I sat through the service, which was identical to every family funeral that I had ever attended. The aging Reverend Hatfield presided and improvised a speech about a woman that he hardly knew. The same old songs were played by a funeral home supplied stock organist.

“It is weh el, it is weh el…with my soul” some old lady belted out, a little too happy for the occasion.

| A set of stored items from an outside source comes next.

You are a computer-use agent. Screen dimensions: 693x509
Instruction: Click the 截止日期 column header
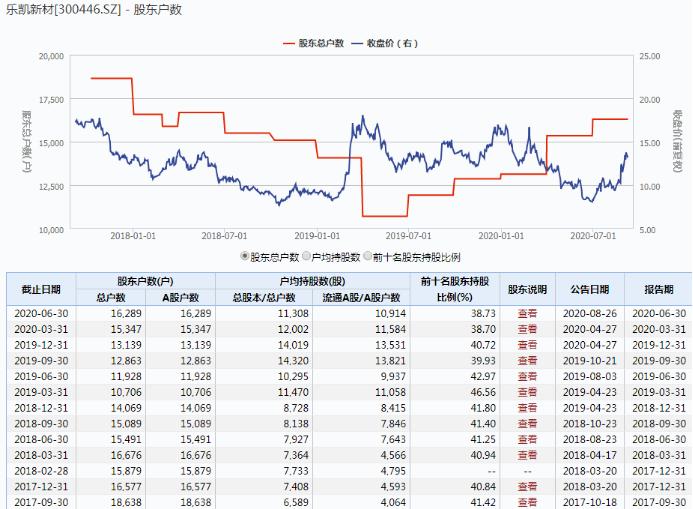41,289
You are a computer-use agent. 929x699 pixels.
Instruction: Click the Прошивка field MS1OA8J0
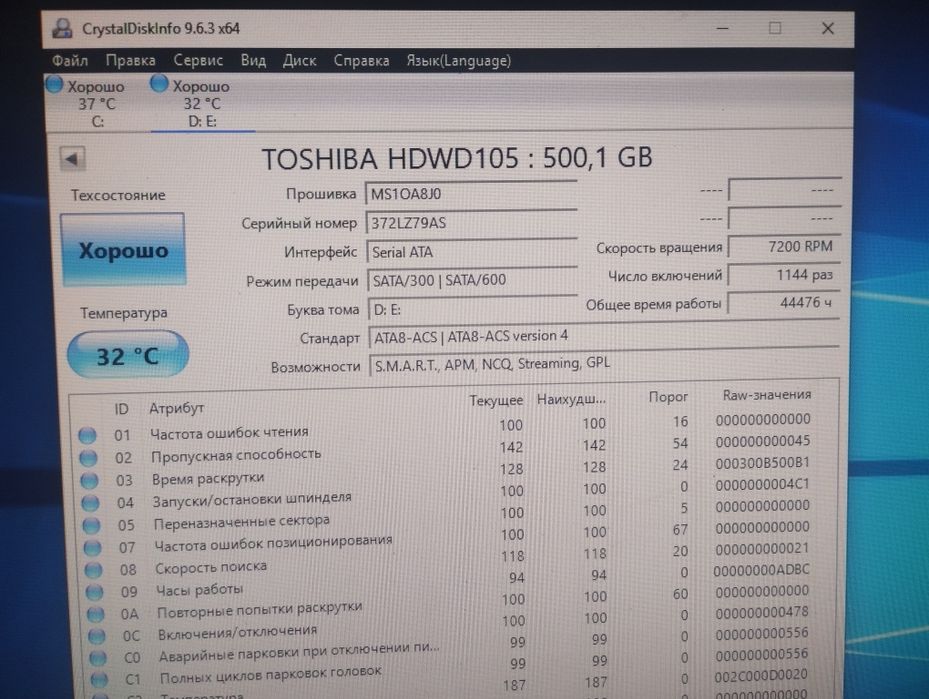tap(472, 194)
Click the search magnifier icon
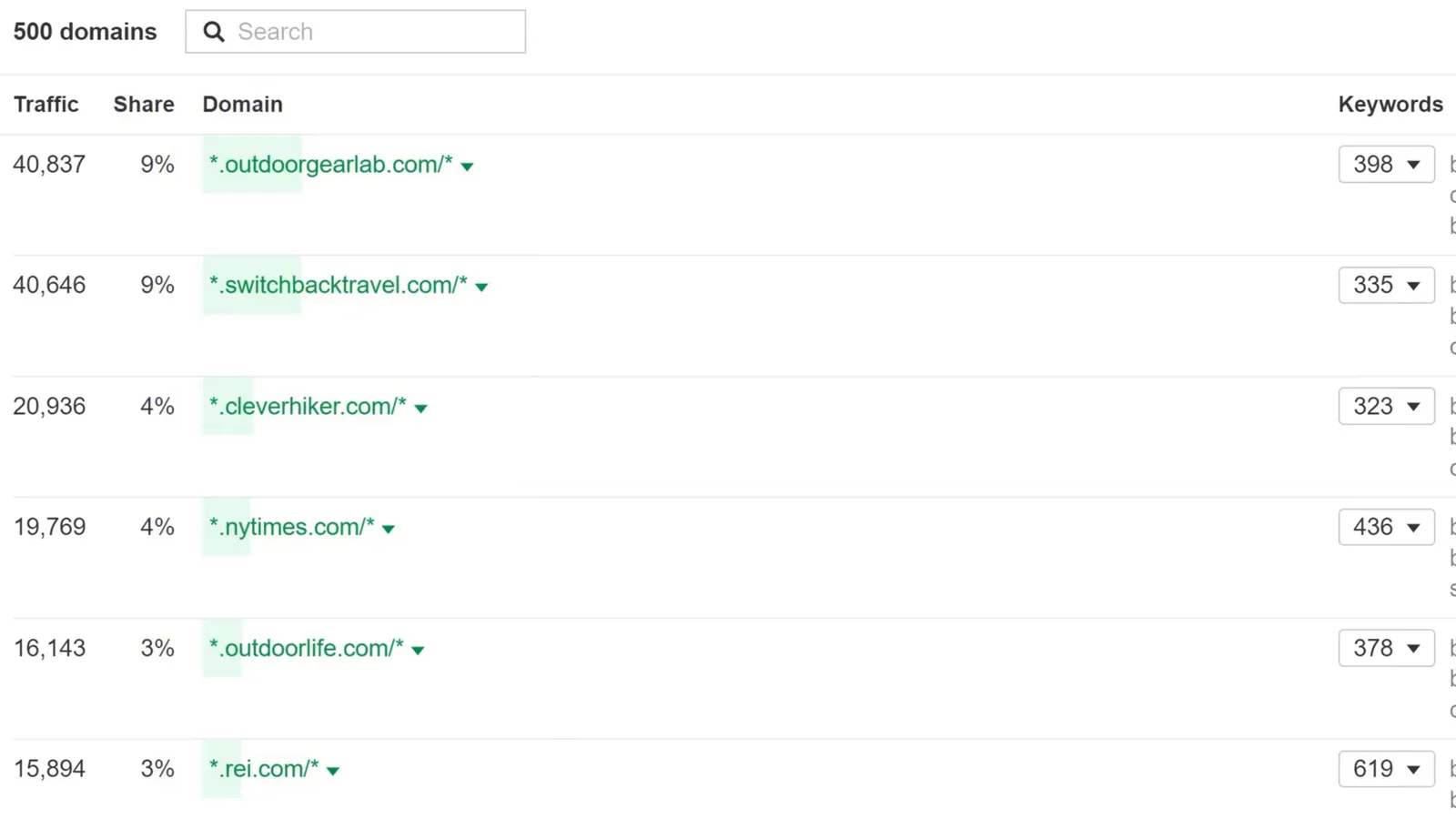Screen dimensions: 1456x819 point(214,32)
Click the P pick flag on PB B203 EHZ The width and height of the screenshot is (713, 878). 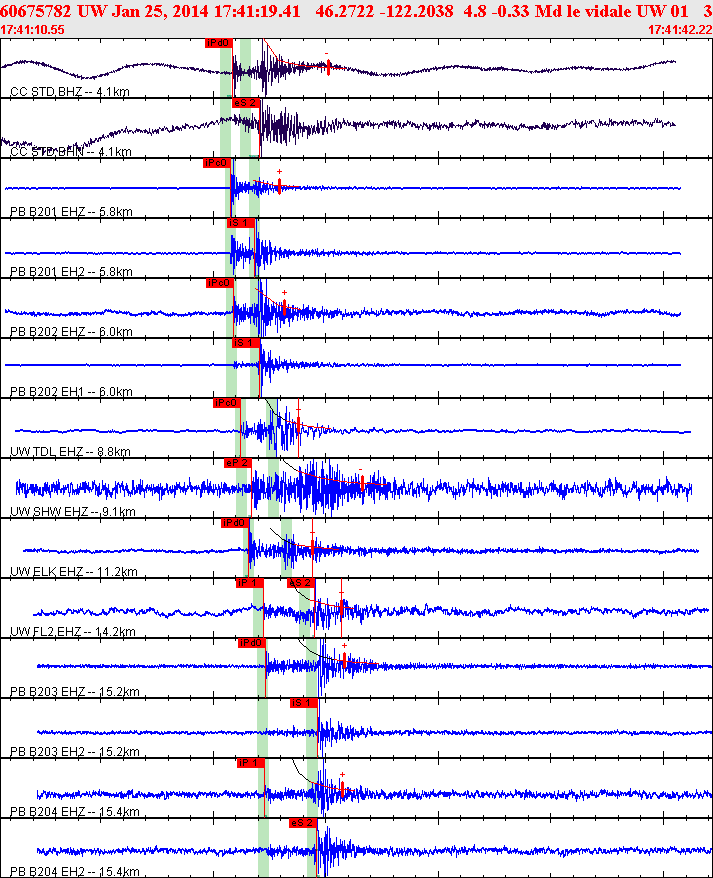(251, 642)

It was a bright sunny day, and I took my place alongside the rest of the pall bearers and loaded my aunt into the back of a station wagon for dead people. It was a short ride from the funeral home to the Greenlawn Cemetery in Roswell. She was buried next to her oldest son Butch, who was killed in a car wreck when he was twenty-one years old, and her mother and father. Her youngest son, Keith was there as well as her grandchildren, Jason, Ryan and Reed. We all stood around in the bright heat of the afternoon, trying to make each other laugh. Guys do that. I watched as my Uncle Bud walked away and seemed to grow even smaller as he climbed into a shiny car to go back to his empty house.

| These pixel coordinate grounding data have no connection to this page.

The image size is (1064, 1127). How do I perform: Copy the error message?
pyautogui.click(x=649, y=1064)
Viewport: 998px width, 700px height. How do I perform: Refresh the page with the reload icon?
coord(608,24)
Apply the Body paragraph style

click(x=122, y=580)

My Aunt Sara loved all the children in her family but I think that it is safe to say that I was her favorite. Being the favorite is something that you know without ever being told. Sara’s son Butch died when I was three years old back in 1969. He misjudged a curve on Hard Scrabble Road late one night, left the road, and rolled his car over in just the right way to break his neck. I think that night, I became her Butch. She spoiled me endlessly and took me everywhere. We watched movies on Sunday when the rest of the males were knee deep in football games. Her eyes lit up when I walked in her door, and I was always privy to the latest gossip. She loaned me money, knowing that I would never pay it back, and let me get away with murder. I was an ungrateful child at the time and my heart aches knowing that I can’t change the past.
Each year when the Bradford pears bloom and the white snowflake blossoms blow in the air like snow, I know that I am getting older and that my Aunt Sara is already waiting for me on the other side. I hope that I am still her favorite and that I make her wait for me a long, long time.